Entitlement has entered through the front doors of the church as well! This past week I was listening to the morning host of a Christian music station as he launched into a discussion about finding a new church. One of his co-hosts had invited him to visit her church. The discussion flowed around what he might tell her afterwards if he didn’t enjoy the experience?

There was much laughter and humorous remarks related to the subject. How the host approached the subject left me a bit chilled. His opening was something like this: “Recently my family and I have been looking for a new church and been trying out some different places…”

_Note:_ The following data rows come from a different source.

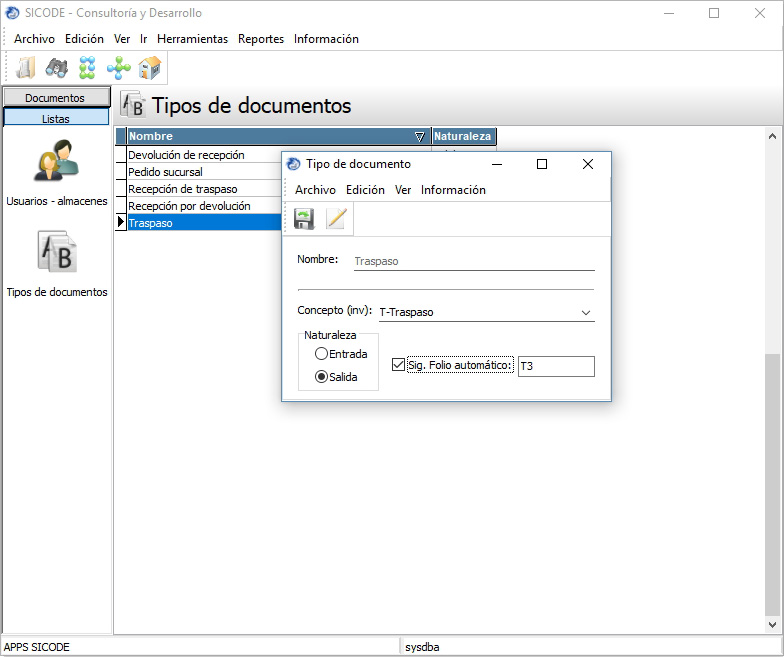This screenshot has width=784, height=657.
Task: Click the pencil edit icon in dialog
Action: (335, 219)
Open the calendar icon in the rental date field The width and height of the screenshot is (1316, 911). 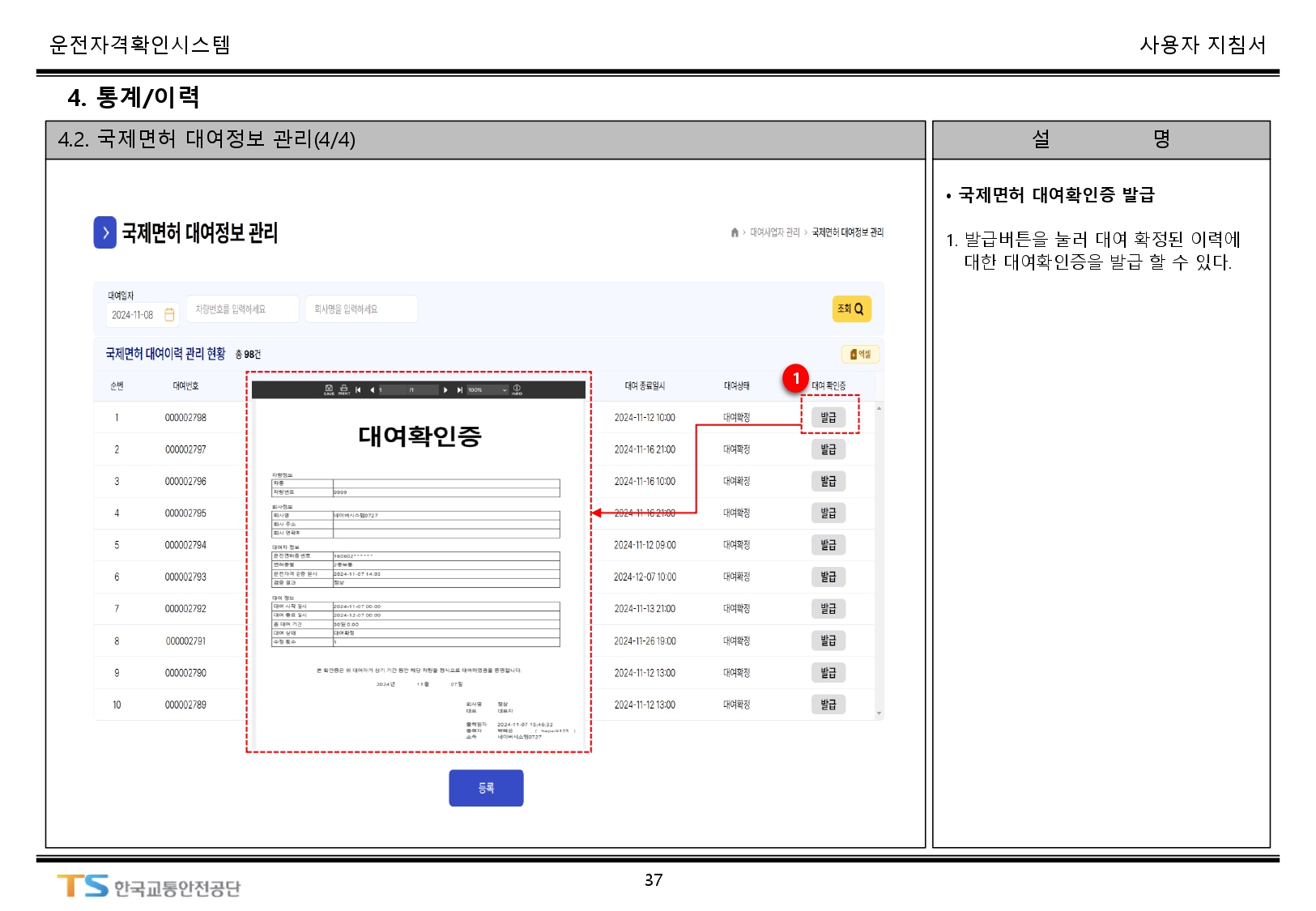click(169, 315)
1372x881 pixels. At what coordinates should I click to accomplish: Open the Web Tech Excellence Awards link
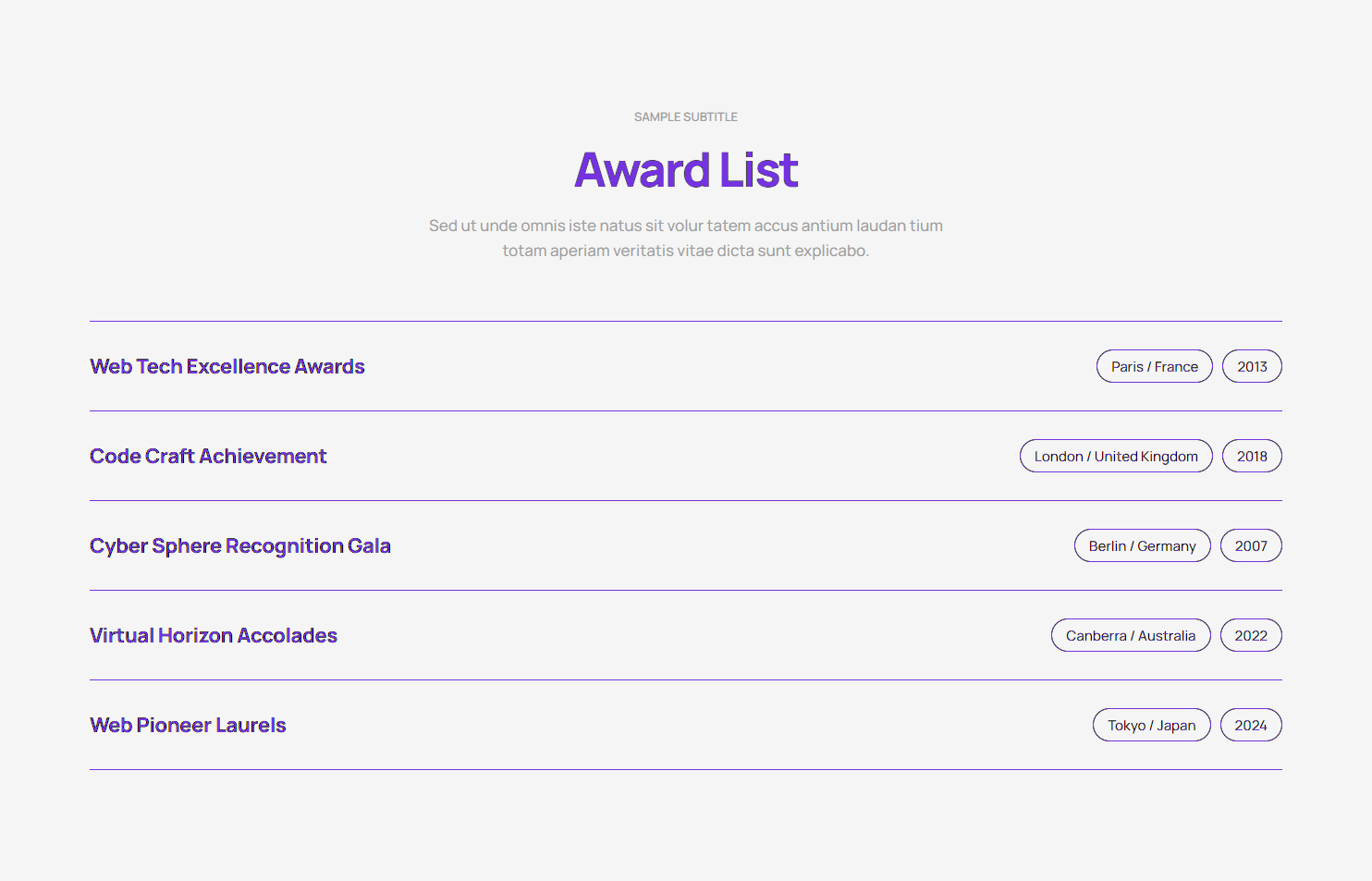(x=227, y=367)
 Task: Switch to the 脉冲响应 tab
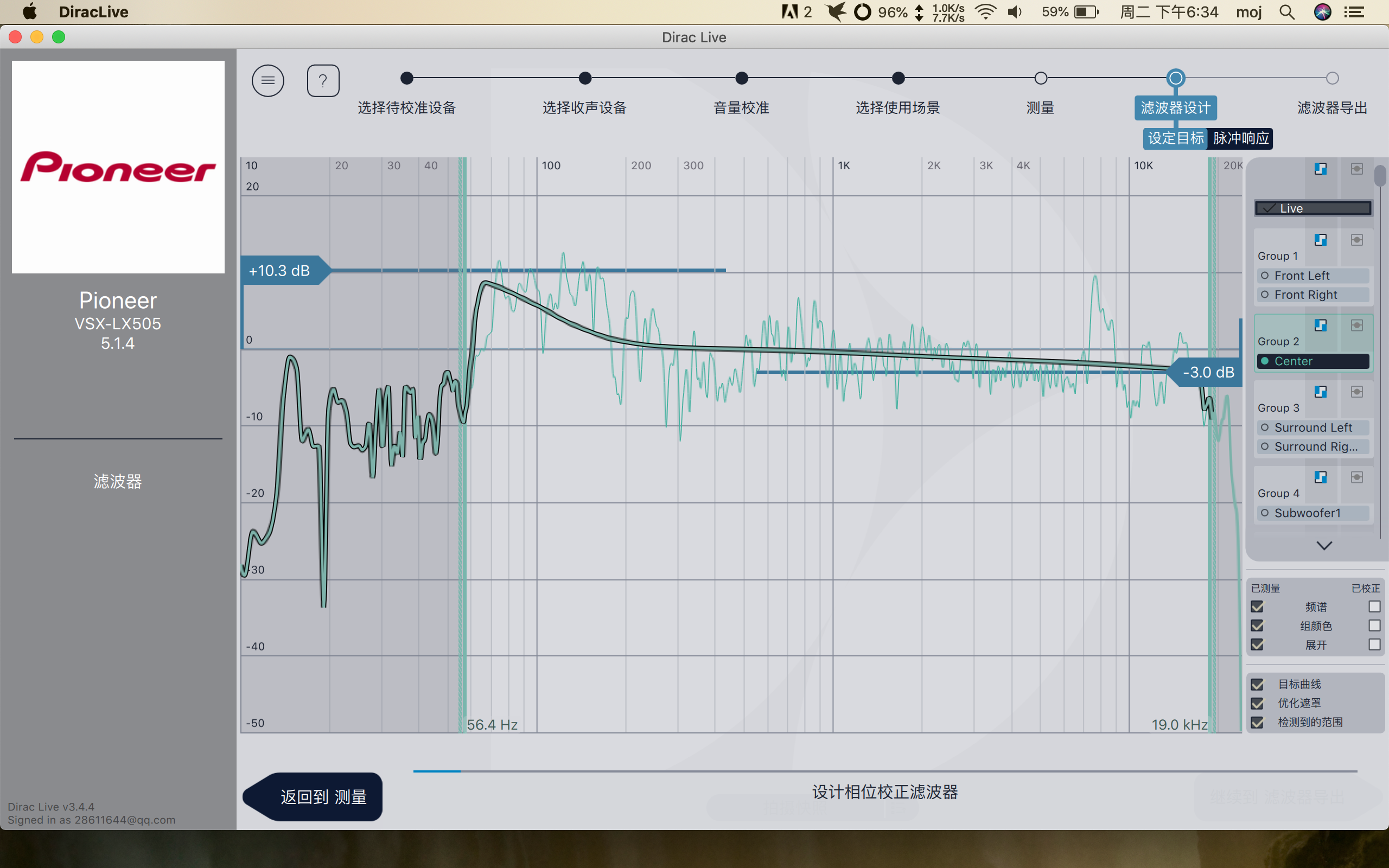coord(1240,138)
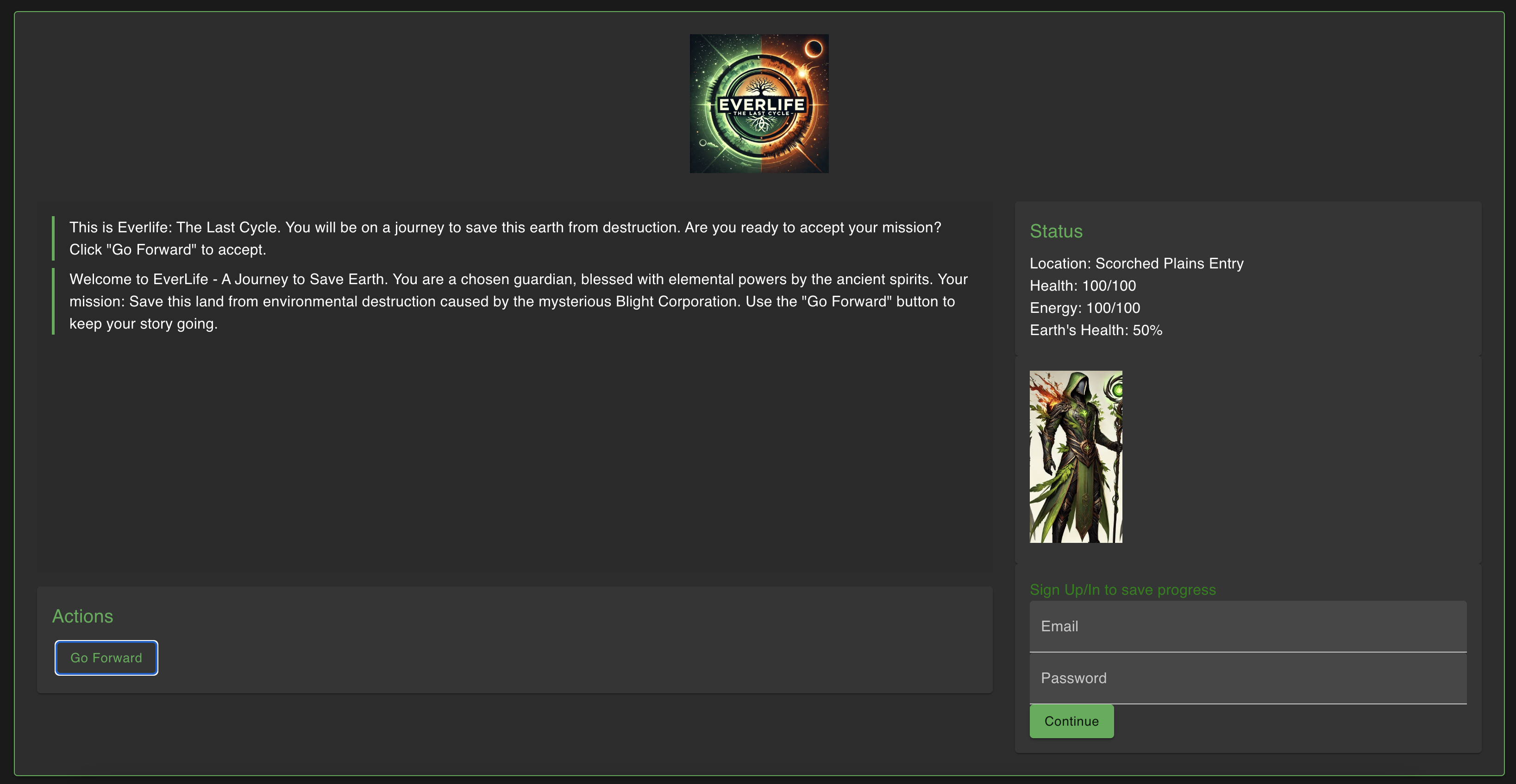Click the green bar beside welcome message

pyautogui.click(x=54, y=301)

His tone gave me the impression that changing churches was kind of like deciding on what restaurant we’re going to have lunch at today? How will the service be? Will we feel comfortable? Will we have our needs met? Does the time suit us? Will we like the music? How will we be made to feel special? Will it be easy to get into and out of?

He seemed to indicate that changing churches is no big deal, as difficult as deciding whether or not to get cheese on that burger I’m ordering!

But, of course, it goes with our culture. All those questions place “me” as the focus! After all these years we’re firmly traveling through a period of time where people don’t understand the purpose and mission of the church. The church simply reflects our culture, as opposed to being counter-cultural.

Perhaps the radio host had a good reason for leaving his old church. Maybe there was some doctrinal issue. Perhaps his church had lost its understanding of being the hands and feet of Jesus. Maybe the way it treated women and minorities was out of line with the gospel. Maybe the worship service had become an hour of entertainment.

The way he began the topic, however, made his previous place of fellowship sound like an old sock with a hole in the heel…tossed to the side!

Counter-cultural would have the host say something like this: “My family and I recently began a search for a new church to journey with. It wasn’t that the congregation we had been journeying with was bad or anything, but they didn’t expect anything of us. They didn’t expect us to be willing to sacrifice anything for the sake of the gospel, and didn’t expect us to understand and incorporate the idea of servanthood into our lives. So we’re in search of a fellowship that will challenge us to live out of faith in word and deed.”

Wouldn’t that be a twist in our thinking? It would go completely against our culture’s question of “what can I get out of it without putting anything into it?” Of course, we read that idea into some of our hymns and praise songs. “Jesus paid it all. All to him I owe. Sin had left a crimson stain, he washed me white as snow.”

We sing the song, say “Thanks Jesus!”, and then stroll out to the church parking lot saying “Where shall we go for lunch?”